Prompt> State how many lines in the entries below hold the string "will", and give nothing besides that number.

Collected data entries:

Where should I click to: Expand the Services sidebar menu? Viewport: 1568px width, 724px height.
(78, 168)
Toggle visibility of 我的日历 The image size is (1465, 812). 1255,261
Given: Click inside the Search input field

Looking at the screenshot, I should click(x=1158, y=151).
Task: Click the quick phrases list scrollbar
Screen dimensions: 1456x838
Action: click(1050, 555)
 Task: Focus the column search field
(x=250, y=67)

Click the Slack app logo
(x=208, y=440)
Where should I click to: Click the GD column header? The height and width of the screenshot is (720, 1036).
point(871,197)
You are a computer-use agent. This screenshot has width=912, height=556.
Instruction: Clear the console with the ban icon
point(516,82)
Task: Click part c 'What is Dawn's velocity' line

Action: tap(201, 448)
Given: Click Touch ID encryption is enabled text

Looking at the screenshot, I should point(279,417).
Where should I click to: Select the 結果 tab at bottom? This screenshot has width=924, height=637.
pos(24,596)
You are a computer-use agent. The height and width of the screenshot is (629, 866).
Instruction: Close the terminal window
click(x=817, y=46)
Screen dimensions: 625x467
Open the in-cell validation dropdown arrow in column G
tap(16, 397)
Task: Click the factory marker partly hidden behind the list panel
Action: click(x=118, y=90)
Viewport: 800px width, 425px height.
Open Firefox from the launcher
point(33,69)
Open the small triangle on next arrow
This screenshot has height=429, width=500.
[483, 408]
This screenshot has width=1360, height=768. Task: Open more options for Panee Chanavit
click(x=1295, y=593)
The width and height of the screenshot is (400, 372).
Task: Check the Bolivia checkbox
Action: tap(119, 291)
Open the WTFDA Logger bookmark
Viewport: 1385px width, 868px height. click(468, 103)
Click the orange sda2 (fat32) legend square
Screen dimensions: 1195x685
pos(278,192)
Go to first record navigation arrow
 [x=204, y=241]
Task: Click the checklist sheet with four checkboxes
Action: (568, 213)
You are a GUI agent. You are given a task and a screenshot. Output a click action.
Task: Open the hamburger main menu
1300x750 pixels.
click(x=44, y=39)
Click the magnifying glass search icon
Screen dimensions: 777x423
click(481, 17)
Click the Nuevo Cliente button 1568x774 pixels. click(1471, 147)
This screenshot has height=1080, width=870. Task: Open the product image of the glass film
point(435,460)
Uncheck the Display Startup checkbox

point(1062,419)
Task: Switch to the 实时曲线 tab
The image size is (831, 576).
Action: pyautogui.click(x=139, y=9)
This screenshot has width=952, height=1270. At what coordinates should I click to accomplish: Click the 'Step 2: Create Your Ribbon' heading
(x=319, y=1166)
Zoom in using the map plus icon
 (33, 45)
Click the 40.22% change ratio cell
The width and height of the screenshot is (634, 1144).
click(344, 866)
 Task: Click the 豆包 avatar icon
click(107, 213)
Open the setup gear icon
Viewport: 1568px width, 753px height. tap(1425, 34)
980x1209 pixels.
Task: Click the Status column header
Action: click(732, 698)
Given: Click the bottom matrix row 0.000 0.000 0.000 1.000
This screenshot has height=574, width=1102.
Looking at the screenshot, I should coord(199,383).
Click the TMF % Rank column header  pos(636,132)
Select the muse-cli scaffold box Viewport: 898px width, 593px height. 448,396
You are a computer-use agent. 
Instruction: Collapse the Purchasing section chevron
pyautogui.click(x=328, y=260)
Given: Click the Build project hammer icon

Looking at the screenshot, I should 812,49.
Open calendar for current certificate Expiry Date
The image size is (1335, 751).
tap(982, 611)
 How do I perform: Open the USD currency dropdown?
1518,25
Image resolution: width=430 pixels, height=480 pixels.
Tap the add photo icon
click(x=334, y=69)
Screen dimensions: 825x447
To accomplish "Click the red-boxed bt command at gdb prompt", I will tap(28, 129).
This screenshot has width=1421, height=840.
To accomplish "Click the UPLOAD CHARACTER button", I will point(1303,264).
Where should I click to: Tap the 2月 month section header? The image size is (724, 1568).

Your response> 2